> PROBLEM DETAILS
Please repeat the lines below exactly. Begin with the line containing "Click the breadcrumb" and go on through the line containing "Select the sha256sum.txt".

--- DATASET EXTRACT ---

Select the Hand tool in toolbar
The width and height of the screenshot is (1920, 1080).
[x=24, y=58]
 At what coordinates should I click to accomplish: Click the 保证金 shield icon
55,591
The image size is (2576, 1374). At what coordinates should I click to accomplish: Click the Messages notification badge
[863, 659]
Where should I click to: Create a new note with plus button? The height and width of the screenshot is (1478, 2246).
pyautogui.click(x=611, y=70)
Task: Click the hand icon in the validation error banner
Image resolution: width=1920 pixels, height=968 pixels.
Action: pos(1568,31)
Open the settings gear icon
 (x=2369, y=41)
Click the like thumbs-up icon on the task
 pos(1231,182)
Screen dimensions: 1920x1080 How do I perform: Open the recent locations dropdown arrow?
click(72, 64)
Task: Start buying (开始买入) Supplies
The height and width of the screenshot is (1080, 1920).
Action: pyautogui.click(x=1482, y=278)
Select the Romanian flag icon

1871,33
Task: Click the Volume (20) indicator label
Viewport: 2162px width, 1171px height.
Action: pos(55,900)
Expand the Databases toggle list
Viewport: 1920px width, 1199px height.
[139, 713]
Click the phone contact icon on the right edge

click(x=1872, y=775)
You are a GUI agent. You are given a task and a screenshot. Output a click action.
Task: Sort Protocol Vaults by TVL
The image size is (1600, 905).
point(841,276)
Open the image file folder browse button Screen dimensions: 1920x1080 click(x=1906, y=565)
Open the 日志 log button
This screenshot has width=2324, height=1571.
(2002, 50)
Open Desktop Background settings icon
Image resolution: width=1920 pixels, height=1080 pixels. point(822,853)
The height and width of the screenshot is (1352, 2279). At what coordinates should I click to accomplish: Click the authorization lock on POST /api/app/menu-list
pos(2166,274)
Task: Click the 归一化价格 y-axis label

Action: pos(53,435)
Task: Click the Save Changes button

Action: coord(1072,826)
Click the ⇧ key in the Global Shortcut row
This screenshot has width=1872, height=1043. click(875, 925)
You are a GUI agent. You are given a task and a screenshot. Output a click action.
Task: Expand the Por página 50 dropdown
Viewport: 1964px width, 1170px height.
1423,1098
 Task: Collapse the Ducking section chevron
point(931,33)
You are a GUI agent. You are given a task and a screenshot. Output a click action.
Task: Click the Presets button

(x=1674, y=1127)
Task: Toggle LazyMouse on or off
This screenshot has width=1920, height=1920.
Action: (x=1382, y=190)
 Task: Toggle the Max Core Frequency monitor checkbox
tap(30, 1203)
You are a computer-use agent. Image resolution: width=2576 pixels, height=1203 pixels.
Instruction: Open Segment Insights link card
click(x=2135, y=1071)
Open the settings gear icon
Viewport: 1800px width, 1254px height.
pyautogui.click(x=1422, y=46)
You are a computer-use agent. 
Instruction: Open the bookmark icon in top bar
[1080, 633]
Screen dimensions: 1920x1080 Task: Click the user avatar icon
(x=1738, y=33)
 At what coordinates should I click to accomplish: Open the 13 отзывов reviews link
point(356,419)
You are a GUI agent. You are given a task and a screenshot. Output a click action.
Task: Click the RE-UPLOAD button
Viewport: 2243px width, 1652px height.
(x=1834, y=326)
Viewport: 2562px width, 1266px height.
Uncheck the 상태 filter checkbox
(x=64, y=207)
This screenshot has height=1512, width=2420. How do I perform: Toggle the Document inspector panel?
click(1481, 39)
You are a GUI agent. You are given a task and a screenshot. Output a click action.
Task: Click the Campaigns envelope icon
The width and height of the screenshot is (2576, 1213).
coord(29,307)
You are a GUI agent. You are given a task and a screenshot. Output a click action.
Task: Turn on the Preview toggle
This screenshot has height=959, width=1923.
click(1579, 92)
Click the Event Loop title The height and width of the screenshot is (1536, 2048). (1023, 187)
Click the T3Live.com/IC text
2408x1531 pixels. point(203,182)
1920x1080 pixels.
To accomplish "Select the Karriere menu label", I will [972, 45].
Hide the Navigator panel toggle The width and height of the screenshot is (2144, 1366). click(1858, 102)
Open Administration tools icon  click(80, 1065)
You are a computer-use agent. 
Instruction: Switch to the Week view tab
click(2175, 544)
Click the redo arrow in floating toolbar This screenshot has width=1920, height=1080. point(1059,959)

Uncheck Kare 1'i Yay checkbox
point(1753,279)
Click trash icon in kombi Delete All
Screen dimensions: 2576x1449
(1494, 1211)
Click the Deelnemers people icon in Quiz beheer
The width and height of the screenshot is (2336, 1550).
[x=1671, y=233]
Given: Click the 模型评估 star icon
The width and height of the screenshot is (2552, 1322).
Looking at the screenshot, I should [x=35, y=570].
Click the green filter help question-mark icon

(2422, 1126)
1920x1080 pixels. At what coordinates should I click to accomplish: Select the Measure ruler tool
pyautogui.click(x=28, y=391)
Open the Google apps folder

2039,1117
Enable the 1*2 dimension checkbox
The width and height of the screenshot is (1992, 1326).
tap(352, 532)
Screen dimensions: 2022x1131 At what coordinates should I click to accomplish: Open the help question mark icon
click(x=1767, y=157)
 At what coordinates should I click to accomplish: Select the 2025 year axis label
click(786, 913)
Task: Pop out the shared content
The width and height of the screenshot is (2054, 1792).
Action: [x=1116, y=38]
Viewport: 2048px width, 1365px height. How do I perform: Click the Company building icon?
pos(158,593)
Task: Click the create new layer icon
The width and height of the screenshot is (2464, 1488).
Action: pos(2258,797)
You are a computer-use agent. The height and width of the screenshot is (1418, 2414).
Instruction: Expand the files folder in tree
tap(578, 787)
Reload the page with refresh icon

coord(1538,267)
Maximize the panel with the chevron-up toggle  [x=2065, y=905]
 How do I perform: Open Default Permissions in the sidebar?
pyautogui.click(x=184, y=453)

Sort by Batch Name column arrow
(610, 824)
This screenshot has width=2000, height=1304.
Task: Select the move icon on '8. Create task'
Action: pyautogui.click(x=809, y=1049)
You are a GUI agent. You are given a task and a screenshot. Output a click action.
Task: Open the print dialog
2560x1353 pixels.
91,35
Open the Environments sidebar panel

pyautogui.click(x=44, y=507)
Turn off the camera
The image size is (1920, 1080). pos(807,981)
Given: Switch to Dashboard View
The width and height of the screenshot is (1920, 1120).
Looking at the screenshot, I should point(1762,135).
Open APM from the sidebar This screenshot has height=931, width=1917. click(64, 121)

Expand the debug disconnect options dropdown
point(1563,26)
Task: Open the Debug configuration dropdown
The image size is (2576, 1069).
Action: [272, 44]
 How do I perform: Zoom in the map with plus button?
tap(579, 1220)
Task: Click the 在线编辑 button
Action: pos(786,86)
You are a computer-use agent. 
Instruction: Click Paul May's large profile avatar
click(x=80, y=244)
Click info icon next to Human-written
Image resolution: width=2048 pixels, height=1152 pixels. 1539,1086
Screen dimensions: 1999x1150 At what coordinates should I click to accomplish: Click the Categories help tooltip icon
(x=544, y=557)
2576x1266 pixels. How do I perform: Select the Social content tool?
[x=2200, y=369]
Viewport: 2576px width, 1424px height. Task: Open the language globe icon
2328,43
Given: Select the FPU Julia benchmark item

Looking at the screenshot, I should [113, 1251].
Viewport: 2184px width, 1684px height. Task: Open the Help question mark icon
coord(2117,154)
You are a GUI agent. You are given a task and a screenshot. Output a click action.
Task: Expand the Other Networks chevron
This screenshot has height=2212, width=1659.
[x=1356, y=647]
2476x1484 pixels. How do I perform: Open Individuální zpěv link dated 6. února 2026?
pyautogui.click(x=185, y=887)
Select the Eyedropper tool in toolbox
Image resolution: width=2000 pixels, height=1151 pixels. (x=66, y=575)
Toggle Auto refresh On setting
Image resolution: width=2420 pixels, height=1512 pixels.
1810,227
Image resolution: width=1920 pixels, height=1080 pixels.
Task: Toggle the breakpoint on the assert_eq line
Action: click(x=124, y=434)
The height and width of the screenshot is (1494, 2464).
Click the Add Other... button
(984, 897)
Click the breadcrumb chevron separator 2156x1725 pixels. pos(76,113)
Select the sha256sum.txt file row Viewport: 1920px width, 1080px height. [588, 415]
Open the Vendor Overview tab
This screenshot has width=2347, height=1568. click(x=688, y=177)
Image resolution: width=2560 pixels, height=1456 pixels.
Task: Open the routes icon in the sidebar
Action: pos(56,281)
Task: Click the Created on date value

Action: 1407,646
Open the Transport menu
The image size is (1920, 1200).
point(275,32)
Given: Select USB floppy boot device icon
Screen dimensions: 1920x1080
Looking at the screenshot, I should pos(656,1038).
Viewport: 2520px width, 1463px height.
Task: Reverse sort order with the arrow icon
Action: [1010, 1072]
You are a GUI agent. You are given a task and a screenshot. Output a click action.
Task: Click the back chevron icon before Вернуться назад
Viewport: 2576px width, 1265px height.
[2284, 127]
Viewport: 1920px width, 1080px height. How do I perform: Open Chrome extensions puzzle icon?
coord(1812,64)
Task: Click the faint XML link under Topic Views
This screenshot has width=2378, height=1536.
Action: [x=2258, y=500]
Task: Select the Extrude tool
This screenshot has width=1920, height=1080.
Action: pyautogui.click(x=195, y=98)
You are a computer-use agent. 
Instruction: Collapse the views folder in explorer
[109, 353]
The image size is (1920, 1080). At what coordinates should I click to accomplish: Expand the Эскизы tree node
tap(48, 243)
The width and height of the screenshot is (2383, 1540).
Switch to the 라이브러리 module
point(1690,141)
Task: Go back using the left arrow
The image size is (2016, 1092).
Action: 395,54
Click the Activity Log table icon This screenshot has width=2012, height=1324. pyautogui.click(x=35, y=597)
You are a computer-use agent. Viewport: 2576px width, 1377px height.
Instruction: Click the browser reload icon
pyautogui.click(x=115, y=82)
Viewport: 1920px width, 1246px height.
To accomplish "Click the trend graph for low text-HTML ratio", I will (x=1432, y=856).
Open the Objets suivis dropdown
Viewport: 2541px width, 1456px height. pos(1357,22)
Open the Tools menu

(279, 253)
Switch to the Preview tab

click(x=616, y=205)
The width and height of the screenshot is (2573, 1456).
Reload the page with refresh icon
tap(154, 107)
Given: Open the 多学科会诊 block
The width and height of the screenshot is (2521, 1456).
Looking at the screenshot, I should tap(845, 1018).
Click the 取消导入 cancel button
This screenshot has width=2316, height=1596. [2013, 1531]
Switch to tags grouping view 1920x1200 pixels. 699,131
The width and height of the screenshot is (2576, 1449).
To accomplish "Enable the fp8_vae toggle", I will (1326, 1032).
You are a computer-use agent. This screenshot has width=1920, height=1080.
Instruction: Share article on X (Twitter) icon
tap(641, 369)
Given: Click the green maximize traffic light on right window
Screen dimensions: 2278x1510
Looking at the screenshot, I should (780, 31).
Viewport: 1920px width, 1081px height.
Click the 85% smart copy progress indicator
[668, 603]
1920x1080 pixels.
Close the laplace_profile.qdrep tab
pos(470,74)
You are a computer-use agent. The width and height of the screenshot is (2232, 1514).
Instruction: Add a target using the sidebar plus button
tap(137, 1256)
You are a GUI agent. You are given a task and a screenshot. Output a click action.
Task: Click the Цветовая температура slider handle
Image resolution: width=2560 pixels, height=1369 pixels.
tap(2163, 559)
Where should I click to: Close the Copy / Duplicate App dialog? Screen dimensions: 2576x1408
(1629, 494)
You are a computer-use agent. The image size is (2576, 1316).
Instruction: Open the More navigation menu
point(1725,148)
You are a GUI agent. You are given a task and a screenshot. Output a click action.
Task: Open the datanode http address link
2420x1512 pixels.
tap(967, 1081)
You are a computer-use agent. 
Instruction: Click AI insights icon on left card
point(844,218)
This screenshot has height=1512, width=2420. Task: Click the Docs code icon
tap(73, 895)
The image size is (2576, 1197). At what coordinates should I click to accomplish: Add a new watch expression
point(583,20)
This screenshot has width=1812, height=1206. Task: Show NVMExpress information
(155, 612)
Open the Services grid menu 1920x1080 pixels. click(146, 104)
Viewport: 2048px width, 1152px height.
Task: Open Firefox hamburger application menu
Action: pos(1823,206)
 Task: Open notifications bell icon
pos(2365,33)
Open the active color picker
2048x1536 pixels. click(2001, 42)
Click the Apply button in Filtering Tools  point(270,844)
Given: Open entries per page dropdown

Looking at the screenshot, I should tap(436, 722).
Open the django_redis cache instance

---

> RESPONSE TO THIS TASK
Click the breadcrumb chevron separator 2156x1725 pixels. pos(76,113)
Select the sha256sum.txt file row Viewport: 1920px width, 1080px height. [588, 415]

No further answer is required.